OpenAI's latest generative AI model o1, codenamed "Strawberry," has been put to the test by Terence Tao, a renowned professor at the University of California, once described as the "Mozart of math."

Despite OpenAI's claim that this new model represents a significant advancement in AI capability and excels at complex reasoning tasks, Tao offered a less enthusiastic assessment.

He described his experience with o1 as "roughly on par with trying to advise a mediocre, but not completely incompetent graduate student."

AI assessment

Tao's evaluation of Strawberry's mathematical abilities

Tao evaluated Strawberry by assigning it a series of complex mathematical tasks.
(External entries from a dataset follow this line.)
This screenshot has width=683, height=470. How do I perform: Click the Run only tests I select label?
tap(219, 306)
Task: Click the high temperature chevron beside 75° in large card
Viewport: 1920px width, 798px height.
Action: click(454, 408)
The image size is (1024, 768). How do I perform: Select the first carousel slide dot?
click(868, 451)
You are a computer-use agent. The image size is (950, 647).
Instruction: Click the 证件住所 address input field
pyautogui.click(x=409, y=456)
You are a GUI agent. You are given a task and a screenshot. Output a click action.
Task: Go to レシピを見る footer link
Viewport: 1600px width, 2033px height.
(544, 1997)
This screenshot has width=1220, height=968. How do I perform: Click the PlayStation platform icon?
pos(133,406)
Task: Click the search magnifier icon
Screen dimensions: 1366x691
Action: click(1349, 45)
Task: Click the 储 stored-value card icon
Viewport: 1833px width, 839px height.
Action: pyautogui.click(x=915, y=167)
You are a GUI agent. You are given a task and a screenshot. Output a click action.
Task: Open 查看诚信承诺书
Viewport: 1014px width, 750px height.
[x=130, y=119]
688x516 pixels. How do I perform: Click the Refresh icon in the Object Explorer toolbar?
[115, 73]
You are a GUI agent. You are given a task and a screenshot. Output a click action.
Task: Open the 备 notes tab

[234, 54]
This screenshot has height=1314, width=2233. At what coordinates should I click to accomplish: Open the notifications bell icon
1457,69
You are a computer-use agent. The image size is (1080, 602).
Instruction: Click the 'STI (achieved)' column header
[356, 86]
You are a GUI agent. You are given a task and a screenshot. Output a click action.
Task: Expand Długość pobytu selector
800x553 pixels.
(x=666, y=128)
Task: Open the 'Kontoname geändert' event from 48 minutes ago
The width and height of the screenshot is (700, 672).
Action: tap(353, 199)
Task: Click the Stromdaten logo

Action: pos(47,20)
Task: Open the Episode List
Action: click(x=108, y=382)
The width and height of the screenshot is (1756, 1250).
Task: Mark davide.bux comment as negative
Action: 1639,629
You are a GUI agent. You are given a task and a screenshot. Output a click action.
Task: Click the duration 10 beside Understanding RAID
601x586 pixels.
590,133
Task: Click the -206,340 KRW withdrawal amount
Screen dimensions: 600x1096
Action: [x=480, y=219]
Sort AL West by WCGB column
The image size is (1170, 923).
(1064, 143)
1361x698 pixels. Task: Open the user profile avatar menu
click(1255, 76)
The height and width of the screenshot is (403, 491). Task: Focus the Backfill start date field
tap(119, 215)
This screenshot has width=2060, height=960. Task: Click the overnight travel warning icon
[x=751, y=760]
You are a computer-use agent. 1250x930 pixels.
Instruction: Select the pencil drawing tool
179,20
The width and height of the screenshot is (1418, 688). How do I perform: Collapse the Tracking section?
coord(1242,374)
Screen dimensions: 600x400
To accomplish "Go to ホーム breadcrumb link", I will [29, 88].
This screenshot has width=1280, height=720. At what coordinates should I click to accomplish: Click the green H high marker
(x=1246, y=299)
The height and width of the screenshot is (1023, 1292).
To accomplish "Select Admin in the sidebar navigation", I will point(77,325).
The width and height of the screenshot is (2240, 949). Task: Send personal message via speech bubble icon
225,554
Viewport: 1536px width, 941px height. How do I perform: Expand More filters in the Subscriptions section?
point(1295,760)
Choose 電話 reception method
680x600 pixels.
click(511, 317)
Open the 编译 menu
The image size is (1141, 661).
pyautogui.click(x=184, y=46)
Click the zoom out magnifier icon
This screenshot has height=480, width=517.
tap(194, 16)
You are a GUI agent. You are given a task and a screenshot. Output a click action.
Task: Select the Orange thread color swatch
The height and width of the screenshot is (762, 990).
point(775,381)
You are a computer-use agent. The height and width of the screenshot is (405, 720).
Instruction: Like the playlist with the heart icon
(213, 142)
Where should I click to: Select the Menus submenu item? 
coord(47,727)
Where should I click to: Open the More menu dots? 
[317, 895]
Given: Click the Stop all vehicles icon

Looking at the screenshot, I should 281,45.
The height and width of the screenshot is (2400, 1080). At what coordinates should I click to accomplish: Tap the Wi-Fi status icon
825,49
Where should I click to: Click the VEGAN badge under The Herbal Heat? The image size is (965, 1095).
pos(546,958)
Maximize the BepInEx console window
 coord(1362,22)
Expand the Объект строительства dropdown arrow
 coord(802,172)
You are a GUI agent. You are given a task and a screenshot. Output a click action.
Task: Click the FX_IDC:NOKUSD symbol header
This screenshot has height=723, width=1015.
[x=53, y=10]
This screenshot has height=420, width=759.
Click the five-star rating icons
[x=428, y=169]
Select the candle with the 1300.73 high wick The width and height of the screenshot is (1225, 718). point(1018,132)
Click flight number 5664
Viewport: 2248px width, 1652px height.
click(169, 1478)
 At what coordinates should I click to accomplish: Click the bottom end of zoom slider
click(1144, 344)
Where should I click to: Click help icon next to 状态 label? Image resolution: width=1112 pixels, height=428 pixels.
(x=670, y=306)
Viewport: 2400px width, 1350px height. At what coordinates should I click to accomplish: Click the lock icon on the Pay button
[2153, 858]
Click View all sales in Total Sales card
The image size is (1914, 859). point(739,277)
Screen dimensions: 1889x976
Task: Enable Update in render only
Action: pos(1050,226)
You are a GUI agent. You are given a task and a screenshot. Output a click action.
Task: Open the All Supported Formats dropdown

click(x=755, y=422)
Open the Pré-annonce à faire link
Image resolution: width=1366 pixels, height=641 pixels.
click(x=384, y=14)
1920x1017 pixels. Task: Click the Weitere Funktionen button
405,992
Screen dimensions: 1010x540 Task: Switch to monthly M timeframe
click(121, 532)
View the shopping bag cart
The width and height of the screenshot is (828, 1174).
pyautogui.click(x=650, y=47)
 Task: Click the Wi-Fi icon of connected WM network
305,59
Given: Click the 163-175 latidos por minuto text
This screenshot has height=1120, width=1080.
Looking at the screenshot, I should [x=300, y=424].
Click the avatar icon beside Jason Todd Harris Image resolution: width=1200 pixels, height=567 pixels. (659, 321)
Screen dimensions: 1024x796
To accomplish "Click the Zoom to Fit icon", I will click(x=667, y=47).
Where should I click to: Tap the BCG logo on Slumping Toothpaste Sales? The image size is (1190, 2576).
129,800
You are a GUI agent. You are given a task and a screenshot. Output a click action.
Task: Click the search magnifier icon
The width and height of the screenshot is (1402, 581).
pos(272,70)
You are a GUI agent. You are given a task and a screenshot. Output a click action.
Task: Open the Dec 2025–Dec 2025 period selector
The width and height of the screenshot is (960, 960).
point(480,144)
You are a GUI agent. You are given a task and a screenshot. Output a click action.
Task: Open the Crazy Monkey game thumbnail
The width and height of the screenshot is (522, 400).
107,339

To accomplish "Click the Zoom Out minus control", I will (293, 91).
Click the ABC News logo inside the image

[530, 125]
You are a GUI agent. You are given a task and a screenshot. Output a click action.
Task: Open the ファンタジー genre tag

He noted that while the model is certainly more capable than its predecessors, it still struggles with advanced research mathematical tasks.

In one instance, Tao presented the AI with a "vaguely worded mathematical query" that required identifying and applying a theorem from existing literature.

The model successfully identified Cramer's theorem and provided a satisfactory answer, an improvement over previous versions which often produced "hallucinated nonsense."

AI performance

Strawberry's performance on complex mathematical problems

When tasked with a more complex problem related to a bounded sequence power series, Strawberry's performance was less impressive.

Tao noted the model could arrive at a correct solution only if provided with numerous hints and prodding.

It failed to generate key conceptual ideas independently and made some non-trivial errors.

Despite these shortcomings, Tao believes that it may only take one or two further iterations of improved capability for the AI to reach the level of a 'competent graduate student.'

Apology issued

Tao's apology and clarification on AI vs human capabilities

Following his initial assessment, Tao issued an update to clarify his comparison of Strawberry's performance with that of human graduate students.

He apologized for potentially giving the impression that human graduates could be "reductively classified according to a static, one-dimensional level of 'competence.'"

Tao emphasized that unlike AI, humans have the ability to learn and grow during their studies.

He also highlighted other dimensions like creativity, independence, curiosity, exposition, intuition, professionalism, and social skills where humans can excel.